• Assignment:
Only a number is wanted: how many lines in these records contain the word "height"?

(Excerpted data begins)

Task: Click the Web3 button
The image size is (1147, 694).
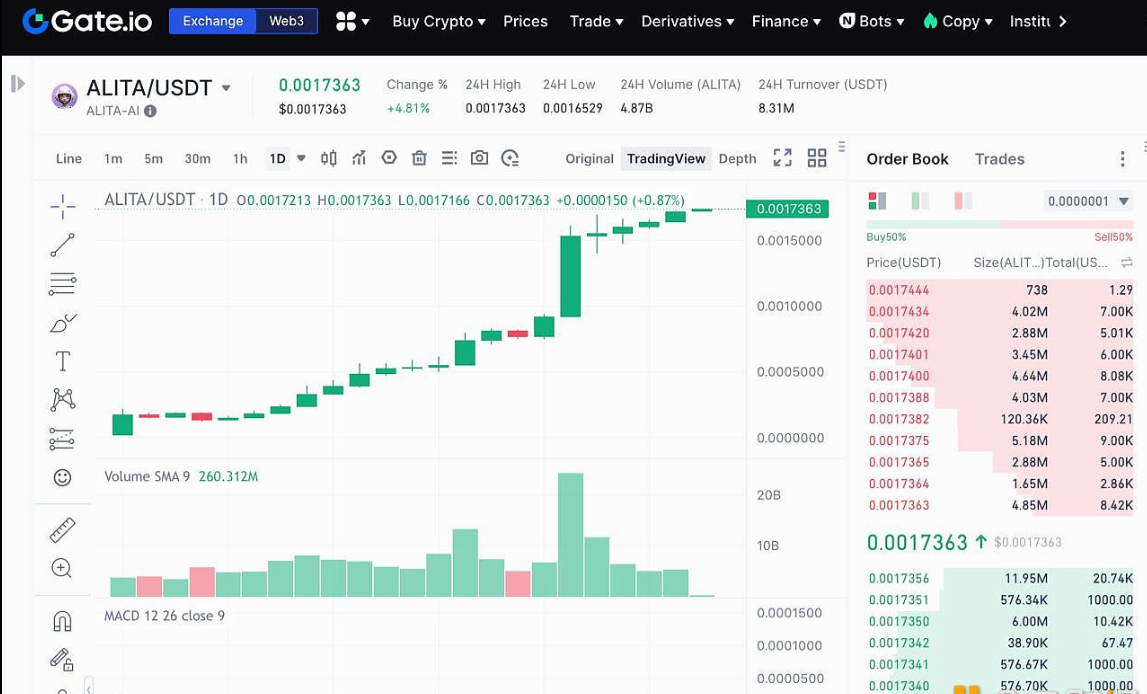Action: pyautogui.click(x=286, y=21)
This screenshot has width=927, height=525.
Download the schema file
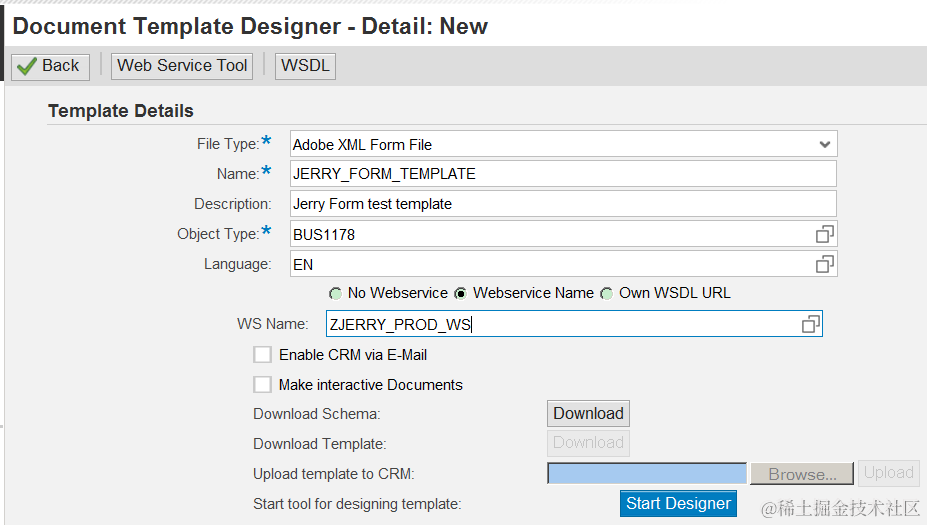[x=588, y=414]
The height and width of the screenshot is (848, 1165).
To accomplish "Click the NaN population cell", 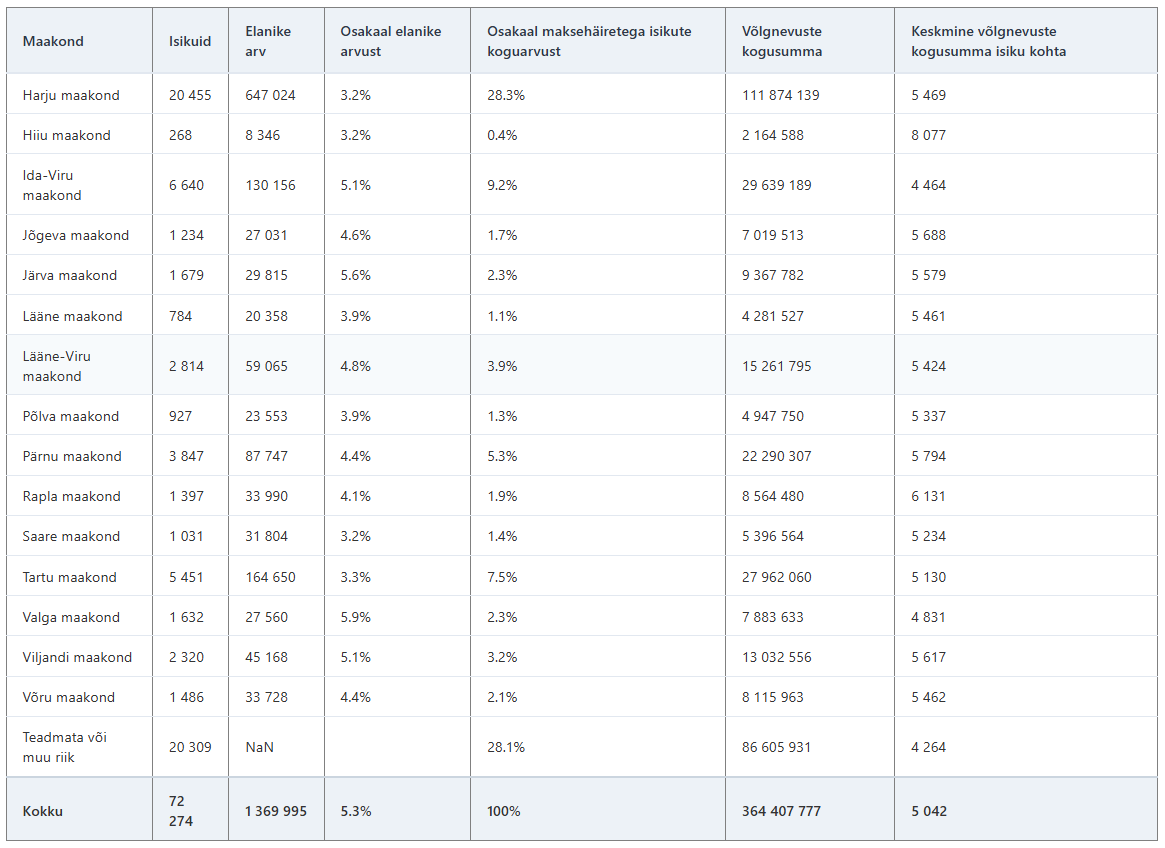I will [259, 747].

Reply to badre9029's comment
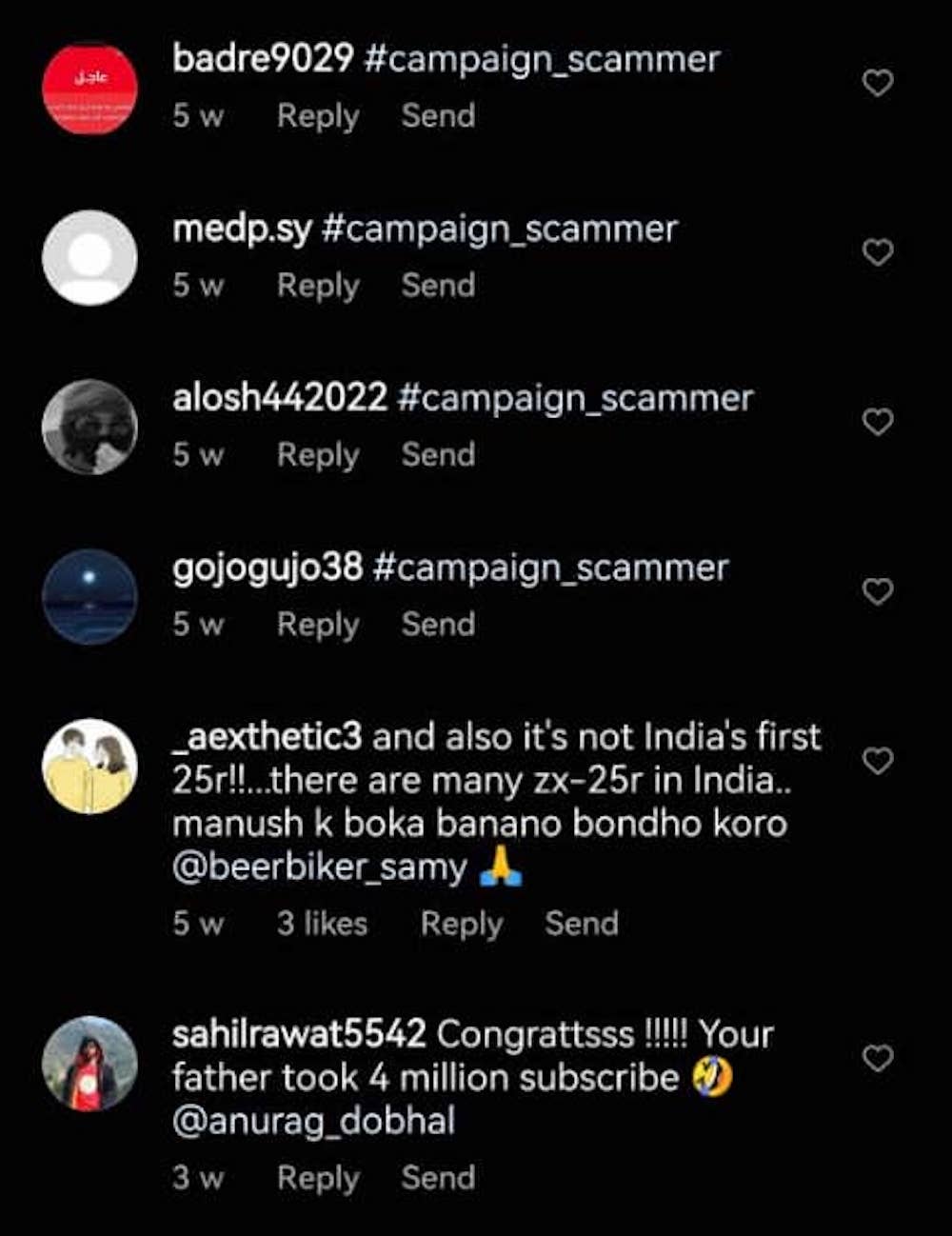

(Excerpted data ends)

• Answer below:
2